Wan 2.2 is distributed with a comprehensive set of resources:

• Codebase and pretrained models for both 1.3B and 14B variants: https://github.com/Wan-Video/Wan2.1.
• APIs for text2video, image2video, video_edit, personal_video, camera_motion, and real_time_stream.
• Documentation recommends freezing the VAE/text encoder and tuning DiT/adapters for small-scale tasks.

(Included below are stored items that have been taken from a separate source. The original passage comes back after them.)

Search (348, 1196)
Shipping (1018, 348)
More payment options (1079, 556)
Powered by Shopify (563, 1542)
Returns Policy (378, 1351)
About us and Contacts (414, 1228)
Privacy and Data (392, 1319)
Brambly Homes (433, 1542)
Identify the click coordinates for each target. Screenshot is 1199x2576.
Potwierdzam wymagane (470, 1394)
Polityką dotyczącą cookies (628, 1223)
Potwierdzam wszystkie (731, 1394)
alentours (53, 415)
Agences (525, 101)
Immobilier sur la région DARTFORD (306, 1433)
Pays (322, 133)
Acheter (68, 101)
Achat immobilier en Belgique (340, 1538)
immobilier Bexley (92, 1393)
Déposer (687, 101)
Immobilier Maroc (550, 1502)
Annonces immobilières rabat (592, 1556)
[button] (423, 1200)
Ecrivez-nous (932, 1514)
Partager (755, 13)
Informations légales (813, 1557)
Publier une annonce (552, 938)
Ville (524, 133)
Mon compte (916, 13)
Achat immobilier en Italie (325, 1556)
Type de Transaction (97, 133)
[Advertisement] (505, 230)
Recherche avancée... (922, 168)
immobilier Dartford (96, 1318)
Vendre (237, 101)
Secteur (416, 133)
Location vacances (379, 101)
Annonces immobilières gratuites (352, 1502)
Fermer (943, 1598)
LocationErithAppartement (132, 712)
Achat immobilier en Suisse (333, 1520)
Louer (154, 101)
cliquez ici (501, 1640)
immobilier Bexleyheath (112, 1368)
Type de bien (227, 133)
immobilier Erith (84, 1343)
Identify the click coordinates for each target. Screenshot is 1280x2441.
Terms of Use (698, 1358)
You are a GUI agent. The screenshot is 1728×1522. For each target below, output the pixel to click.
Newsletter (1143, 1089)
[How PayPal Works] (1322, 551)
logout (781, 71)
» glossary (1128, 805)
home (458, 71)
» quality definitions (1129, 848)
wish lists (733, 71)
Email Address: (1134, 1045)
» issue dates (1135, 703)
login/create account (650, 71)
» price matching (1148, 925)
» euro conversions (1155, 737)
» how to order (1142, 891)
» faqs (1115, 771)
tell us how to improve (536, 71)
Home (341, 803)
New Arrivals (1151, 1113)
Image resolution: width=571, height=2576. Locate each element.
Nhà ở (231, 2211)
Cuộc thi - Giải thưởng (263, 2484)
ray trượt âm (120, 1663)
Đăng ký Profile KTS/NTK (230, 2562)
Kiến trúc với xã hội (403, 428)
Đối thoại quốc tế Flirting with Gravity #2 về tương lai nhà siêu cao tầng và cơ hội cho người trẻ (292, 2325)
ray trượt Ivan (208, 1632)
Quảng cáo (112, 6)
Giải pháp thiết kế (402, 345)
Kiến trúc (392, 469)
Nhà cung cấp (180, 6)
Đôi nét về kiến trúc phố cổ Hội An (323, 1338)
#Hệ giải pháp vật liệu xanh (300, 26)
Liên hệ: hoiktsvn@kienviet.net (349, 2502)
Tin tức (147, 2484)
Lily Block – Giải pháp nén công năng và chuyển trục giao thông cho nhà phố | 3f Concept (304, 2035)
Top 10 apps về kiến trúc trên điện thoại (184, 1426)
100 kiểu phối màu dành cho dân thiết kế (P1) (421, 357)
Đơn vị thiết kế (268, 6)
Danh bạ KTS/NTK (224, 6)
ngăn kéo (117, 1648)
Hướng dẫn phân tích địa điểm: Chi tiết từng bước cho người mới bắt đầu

• Large-scale training is facilitated via FSDP and 2D context parallelism.
• Fine-tuning and deployment best practices include prompt rewriting (Qwen2.5), TorchAO/TensorRT quantization.

Wan 2.2 thus provides a state-of-the-art, large-scale, modular, and efficient platform for video generation and editing, setting empirical benchmarks for both performance and scalability in the open video diffusion literature (Wan et al., 26 Mar 2025).